Is this something I should set up where I define my <Route>
components, or should I be handling it inside my component handlers?
<Route handler={App} path="/">
<NotFoundRoute handler={NotFound} name="not-found"/>
<DefaultRoute handler={Login} name="login"/>
<Route handler={Todos} name="todos"/> {/* I want this to be restricted */}
</Route>
In react-router v4 and using React Hooks this looks a little different. Let's start with your App.js
.
export default function App() {
const [isAuthenticated, userHasAuthenticated] = useState(false);
useEffect(() => {
onLoad();
}, []);
async function onLoad() {
try {
await Auth.currentSession();
userHasAuthenticated(true);
} catch (e) {
alert(e);
}
}
return (
<div className="App container">
<h1>Welcome to my app</h1>
<Switch>
<UnauthenticatedRoute
path="/login"
component={Login}
appProps={{ isAuthenticated }}
/>
<AuthenticatedRoute
path="/todos"
component={Todos}
appProps={{ isAuthenticated }}
/>
<Route component={NotFound} />
</Switch>
</div>
);
}
We are using an Auth
library to check if the user is currently authenticated. Replace this with your auth check function. If so then we set the isAuthenticated
flag to true
. We do this when our App first loads. Also worth mentioning, you might want to add a loading sign on your app while the auth check is being run, so you don't flash the login page every time you refresh the page.
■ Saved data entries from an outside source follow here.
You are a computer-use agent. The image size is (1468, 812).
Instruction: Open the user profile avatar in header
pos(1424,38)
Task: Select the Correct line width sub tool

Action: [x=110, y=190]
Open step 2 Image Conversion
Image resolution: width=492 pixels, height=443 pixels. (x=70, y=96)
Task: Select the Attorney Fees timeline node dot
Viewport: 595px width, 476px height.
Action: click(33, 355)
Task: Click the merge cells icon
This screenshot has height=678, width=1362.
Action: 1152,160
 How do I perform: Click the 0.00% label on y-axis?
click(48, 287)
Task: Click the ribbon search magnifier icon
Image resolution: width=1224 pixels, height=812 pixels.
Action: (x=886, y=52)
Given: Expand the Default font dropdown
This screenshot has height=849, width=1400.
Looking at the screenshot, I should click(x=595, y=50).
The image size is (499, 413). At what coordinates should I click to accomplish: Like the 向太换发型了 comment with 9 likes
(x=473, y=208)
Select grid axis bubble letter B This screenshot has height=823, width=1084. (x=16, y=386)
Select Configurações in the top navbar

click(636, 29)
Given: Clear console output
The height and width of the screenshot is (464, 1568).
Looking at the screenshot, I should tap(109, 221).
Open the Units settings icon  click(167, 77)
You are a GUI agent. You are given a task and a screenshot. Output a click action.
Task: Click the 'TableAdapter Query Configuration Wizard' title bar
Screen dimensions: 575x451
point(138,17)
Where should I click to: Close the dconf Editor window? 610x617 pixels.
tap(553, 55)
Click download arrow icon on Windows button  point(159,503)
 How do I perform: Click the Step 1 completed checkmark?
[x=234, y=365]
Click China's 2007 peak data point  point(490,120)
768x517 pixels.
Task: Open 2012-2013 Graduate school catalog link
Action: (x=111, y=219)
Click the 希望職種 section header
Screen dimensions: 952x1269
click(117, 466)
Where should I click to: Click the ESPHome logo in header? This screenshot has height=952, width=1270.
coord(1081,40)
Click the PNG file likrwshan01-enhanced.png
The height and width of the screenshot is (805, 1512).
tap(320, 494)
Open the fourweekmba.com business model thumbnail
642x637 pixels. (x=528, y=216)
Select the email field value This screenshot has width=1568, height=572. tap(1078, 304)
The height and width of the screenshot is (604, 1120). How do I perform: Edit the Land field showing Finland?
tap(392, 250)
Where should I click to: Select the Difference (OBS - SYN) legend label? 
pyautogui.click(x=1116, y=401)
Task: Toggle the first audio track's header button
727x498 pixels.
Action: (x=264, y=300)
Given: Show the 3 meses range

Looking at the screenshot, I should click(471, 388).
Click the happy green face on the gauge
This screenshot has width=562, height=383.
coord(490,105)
Then we pass the flag to our routes. We create two type of routes AuthenticatedRoute
and UnauthenticatedRoute
.
The AuthenticatedRoute.js
looks like this.
export default function AuthenticatedRoute({ component: C, appProps, ...rest }) {
return (
<Route
{...rest}
render={props =>
appProps.isAuthenticated
? <C {...props} {...appProps} />
: <Redirect
to={`/login?redirect=${props.location.pathname}${props.location.search}`}
/>}
/>
);
}
It checks if isAuthenticated
is set to true
. If it is, then it'll render the desired component. If not, then it'll redirect to the login page.
The UnauthenticatedRoute.js
on the other hand looks like this.
export default ({ component: C, appProps, ...rest }) =>
<Route
{...rest}
render={props =>
!appProps.isAuthenticated
? <C {...props} {...appProps} />
: <Redirect to="/" />}
/>;
In this case, if the isAuthenticated
is set to false
, it'll render the desired component. And if it is set to true, it'll send you to the homepage.
You can find detailed versions of this on our guide - https://serverless-stack.com/chapters/create-a-route-that-redirects.html.
The accepted answer is correct but Mixins are considered to be harmful (https://facebook.github.io/react/blog/2016/07/13/mixins-considered-harmful.html) by the React team.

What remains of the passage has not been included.